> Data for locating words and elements
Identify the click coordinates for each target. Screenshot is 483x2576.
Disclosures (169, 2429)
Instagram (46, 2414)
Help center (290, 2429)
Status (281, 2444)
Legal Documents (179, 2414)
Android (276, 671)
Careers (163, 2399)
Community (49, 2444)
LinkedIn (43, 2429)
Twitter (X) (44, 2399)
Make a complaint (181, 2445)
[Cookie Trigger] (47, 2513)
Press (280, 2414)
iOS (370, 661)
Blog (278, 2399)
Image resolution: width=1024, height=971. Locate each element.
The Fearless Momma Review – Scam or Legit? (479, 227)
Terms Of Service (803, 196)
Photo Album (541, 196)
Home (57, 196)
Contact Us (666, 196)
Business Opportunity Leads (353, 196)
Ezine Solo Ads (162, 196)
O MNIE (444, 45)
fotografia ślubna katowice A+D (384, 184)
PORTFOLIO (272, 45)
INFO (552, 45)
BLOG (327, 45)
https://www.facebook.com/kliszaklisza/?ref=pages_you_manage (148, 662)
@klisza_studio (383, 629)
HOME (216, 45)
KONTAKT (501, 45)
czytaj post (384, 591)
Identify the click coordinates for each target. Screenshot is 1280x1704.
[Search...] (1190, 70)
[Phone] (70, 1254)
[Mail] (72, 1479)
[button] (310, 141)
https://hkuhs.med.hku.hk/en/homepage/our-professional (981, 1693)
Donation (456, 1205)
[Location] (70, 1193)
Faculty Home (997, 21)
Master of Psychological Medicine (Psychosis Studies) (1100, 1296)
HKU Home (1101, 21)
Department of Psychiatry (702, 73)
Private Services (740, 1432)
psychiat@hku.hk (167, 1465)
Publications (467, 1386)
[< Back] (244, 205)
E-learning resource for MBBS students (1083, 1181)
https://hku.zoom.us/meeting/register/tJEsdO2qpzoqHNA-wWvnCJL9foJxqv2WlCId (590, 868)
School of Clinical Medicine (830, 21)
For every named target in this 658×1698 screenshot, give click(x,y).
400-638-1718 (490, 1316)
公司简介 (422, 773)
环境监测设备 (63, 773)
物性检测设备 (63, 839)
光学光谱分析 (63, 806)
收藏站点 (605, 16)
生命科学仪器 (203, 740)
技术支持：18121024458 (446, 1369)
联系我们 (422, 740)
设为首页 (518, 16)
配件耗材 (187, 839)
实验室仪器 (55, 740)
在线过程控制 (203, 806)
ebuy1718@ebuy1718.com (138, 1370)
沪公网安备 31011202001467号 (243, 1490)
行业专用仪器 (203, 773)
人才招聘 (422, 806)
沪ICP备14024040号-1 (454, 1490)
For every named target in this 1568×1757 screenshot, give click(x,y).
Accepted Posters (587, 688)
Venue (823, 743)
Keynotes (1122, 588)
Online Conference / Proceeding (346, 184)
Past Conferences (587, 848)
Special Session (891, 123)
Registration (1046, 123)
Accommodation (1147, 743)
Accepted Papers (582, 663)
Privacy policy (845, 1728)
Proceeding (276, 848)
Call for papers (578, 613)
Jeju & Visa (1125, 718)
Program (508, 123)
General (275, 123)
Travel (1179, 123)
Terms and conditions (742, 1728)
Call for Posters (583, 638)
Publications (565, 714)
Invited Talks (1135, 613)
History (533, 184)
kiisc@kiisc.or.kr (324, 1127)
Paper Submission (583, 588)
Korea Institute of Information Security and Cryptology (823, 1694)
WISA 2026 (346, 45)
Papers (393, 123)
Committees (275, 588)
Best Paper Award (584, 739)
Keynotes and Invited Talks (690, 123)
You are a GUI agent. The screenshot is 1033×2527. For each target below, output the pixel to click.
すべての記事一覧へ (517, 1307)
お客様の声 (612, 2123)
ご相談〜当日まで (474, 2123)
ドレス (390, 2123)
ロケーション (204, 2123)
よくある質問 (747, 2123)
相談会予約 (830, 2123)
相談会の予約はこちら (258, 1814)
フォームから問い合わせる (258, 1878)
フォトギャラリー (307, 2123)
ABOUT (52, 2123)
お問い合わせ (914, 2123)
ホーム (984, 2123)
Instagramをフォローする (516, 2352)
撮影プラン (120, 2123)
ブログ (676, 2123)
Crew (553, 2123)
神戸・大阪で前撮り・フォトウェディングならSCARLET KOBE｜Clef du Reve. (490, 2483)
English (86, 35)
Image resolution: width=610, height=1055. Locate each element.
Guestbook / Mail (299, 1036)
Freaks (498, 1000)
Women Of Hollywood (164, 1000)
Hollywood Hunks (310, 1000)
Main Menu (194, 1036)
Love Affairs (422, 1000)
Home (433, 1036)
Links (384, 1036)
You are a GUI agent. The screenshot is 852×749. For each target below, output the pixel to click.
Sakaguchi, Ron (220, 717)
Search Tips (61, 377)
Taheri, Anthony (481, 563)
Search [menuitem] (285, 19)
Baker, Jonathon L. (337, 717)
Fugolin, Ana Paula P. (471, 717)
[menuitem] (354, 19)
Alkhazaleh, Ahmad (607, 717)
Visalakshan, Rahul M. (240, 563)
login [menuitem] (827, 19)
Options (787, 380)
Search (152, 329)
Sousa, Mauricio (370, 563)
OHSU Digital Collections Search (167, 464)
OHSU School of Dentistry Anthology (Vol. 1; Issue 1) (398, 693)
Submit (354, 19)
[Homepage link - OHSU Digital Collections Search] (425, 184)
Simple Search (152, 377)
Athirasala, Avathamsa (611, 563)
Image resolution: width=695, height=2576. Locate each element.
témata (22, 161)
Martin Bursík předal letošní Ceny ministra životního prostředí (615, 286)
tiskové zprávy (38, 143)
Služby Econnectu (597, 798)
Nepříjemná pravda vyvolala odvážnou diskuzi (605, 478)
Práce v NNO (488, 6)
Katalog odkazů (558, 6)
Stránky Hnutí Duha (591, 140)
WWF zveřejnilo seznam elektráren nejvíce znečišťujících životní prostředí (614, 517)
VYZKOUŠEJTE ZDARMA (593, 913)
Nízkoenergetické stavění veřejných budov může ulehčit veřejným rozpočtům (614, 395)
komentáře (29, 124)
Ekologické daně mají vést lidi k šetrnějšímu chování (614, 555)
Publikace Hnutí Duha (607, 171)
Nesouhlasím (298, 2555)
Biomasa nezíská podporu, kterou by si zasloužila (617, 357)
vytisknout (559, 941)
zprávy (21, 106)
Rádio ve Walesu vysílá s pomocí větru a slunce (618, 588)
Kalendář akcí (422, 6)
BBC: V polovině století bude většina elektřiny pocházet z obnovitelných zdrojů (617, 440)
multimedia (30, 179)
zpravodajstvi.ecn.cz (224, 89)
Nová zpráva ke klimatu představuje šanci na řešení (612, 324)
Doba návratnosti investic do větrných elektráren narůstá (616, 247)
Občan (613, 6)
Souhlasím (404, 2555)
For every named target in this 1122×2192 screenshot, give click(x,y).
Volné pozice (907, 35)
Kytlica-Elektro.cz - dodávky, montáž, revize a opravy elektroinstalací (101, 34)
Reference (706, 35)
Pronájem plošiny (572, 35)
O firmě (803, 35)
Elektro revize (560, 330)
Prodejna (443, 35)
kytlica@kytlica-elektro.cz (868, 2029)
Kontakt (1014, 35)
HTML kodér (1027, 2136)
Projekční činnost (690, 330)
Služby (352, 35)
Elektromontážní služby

> AIM OF THE EXERCISE
Arrange the data above as a two-column CSV with the header columns "element" and "click", starting at the beginning and ending with the line containing "czytaj post (384, 591)". Put each item's text and its answer in separate quoted fields, replacing line breaks with spaces.

> WRITTEN RESPONSE
element,click
"Identify the click coordinates for each target. Screenshot is 483x2576. Disclosures","(169, 2429)"
"Instagram","(46, 2414)"
"Help center","(290, 2429)"
"Status","(281, 2444)"
"Legal Documents","(179, 2414)"
"Android","(276, 671)"
"Careers","(163, 2399)"
"Community","(49, 2444)"
"LinkedIn","(43, 2429)"
"Twitter (X)","(44, 2399)"
"Make a complaint","(181, 2445)"
"[Cookie Trigger]","(47, 2513)"
"Press","(280, 2414)"
"iOS","(370, 661)"
"Blog","(278, 2399)"
"Image resolution: width=1024, height=971. Locate each element. The Fearless Momma Review – Scam or Legit?","(479, 227)"
"Terms Of Service","(803, 196)"
"Photo Album","(541, 196)"
"Home","(57, 196)"
"Contact Us","(666, 196)"
"Business Opportunity Leads","(353, 196)"
"Ezine Solo Ads","(162, 196)"
"O MNIE","(444, 45)"
"fotografia ślubna katowice A+D","(384, 184)"
"PORTFOLIO","(272, 45)"
"INFO","(552, 45)"
"BLOG","(327, 45)"
"https://www.facebook.com/kliszaklisza/?ref=pages_you_manage","(148, 662)"
"@klisza_studio","(383, 629)"
"HOME","(216, 45)"
"KONTAKT","(501, 45)"
"czytaj post","(384, 591)"